#### Extract to read
===============

How Does Vaca Muerta Stack Up vs. US Shale? Data Tell the Tale

Two wellheads on YPF’s and Schlumberger’s Bandurria Sur block north of Loma Campana. Source: Diego Levit, YPF.

For what seems like forever, the upstream universe has awaited the emergence of Argentina’s Vaca Muerta Shale as the international answer to US shale.

In many regards, it already holds its own. In others, there is still much work to be done. Either way, 2018 and 2019 will mark a promising step forward for the play, according to data from research and consulting firm Rystad Energy.

US shale plays grew exponentially during their development phases, with the number of horizontal wells completed shooting up year-to-year in their first 5 years of relevancy. Vaca Muerta shows potential for a similar activity surge given geology “as good or better than the majority of the US plays,” noted Ryan Carbrey, Rystad senior vice president, shale research, during a recent Vaca Muerta-focused webinar.

But the region still needs to overcome several issues to spark broader development—namely political risk, access to capital, and limitations when it comes to oilfield services, logistics, and labor requirements.


Even with these issues, “we are actually talking about really significant production additions from Vaca Muerta in the medium term,” said Artem Abramov, Rystad head of shale research. The number of wells fractured in the play jumped in 2018 to 143 from 104 in 2017, according to Rystad data. The firm forecasts the total to rise to 207 next year and almost 250 in 2021, representing a 20%/year increase.

Abramov compared the play’s geology with that of the Eagle Ford Shale in the US because it has three distinct, highly prospective thermal maturity windows: oil, a mix of condensate and volatile oil, and dry gas. However, much of the recent Vaca Muerta development has focused on the deeper gas window of the play, while the Eagle Ford’s dry gas window has not proved to be commercial.

Vaca Muerta gas production was around 900 MMcf/D in October and is expected to reach 1 Bcf/D in early 2019, if not sooner, Rystad data indicate. A record 19 horizontal gas wells came online during the month.

Aside from Argentina’s state-owned YPF, operators such as Tecpetrol, BP, Total, and a few other firms are just now entering the development phase. Their production gains should help bolster Vaca Muerta gas production above 3 Bcf/D by the end of 2021, Rystad projects. 


Well productivity in the play competes with the best of US shale, with 30-year estimated ultimate recoveries (EUR) normalized for 7,000 ft as good or better compared with areas in the Marcellus, Utica, and Haynesville shales. The average 30-year EUR for dry gas wells in YPF’s El Orejano area is 12.9 Bcf and Tecpetrol’s Fortin De Piedra area is 12.5 Bcf. BP’s and Total’s wells in the Aguada Pichana area average 9.4 Bcf and 9 Bcf, respectively. 

Oil production in the region has largely been driven by the liquids-rich Loma Campana area, where this year there has been a “dramatic acceleration in the pace of production additions,” Abramov said. As of October, Vaca Muerta oil output was around 75,000–80,000 B/D.

Vaca Muerta stands out from US shale plays in that it features shallow decline rates on base production. “So even by 2021, we are talking only about a 70%, maybe 75% decline. It's not as high as we typically observe in some other places like the Bakken or the Permian Basin,” he said.

===============

#### Provided data
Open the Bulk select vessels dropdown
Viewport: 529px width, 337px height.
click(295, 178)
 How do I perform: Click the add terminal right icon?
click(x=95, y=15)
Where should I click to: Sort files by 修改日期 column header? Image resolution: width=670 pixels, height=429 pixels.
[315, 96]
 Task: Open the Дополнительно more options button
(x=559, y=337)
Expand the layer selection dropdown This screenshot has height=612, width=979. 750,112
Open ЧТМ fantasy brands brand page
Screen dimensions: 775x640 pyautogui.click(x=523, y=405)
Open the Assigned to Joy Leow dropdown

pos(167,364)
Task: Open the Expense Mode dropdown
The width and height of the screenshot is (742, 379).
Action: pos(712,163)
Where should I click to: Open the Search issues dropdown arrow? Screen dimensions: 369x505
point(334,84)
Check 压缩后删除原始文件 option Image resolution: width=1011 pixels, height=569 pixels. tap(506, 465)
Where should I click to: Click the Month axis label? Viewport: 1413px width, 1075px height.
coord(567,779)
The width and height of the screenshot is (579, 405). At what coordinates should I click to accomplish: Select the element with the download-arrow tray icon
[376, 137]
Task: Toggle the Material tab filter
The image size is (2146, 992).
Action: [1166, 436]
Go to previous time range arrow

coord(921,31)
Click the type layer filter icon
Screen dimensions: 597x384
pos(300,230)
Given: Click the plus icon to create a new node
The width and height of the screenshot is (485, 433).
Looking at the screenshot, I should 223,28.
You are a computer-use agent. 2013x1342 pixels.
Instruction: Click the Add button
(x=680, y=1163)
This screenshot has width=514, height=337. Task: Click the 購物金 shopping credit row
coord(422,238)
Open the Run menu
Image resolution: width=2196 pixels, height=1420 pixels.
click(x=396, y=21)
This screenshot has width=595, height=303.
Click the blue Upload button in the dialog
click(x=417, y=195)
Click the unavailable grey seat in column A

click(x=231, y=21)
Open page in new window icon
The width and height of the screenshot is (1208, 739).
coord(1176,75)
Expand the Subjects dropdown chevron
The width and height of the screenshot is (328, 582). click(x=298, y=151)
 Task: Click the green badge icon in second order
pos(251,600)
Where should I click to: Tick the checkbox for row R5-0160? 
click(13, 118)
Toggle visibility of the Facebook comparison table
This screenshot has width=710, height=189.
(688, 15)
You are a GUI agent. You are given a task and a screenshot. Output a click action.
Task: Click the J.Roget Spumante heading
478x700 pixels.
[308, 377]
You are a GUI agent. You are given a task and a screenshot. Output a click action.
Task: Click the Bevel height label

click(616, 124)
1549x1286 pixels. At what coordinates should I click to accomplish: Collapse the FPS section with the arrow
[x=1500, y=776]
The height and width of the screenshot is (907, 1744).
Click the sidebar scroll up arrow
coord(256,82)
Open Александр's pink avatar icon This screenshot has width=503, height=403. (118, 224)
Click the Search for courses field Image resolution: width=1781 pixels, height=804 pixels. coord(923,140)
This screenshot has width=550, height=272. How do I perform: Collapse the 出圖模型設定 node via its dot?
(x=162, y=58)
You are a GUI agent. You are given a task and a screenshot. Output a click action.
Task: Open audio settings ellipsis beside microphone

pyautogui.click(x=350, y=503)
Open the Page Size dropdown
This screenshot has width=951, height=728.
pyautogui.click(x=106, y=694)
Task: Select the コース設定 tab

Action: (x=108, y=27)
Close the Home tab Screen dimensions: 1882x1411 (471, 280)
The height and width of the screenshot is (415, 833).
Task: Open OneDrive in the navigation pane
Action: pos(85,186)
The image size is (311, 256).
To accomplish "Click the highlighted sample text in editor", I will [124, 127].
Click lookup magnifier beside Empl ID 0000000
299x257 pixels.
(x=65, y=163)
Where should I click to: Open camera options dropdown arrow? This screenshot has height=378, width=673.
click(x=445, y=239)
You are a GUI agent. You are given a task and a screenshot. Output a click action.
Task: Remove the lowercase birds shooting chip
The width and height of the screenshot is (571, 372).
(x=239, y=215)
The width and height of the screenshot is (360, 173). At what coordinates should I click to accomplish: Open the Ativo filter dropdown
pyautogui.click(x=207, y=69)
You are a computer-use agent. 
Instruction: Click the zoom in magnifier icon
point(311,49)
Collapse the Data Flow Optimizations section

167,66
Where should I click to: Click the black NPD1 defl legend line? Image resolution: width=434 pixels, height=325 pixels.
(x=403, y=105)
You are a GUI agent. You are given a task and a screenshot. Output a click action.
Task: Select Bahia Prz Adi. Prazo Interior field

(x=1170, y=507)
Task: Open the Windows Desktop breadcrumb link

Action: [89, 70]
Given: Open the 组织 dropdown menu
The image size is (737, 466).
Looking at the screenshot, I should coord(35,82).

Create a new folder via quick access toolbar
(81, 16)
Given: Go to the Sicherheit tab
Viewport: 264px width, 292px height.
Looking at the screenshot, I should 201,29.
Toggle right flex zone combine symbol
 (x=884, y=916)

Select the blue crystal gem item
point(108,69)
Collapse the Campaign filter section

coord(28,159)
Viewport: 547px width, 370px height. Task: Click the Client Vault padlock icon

===============

#### What you need to do
1. Reproduce the passage of the Vaca Muerta article between "For what seems" and "to US shale.", inclusive.
2. According to the Vaca Muerta article, why did Abramov compare the play's geology with that of the Eagle Ford Shale?

#### Exercise results
1.
For what seems like forever, the upstream universe has awaited the emergence of Argentina’s Vaca Muerta Shale as the international answer to US shale.

2. Abramov made the comparison because Vaca Muerta, like the Eagle Ford, has three distinct, highly prospective thermal maturity windows. These windows are oil, a mix of condensate and volatile oil, and dry gas.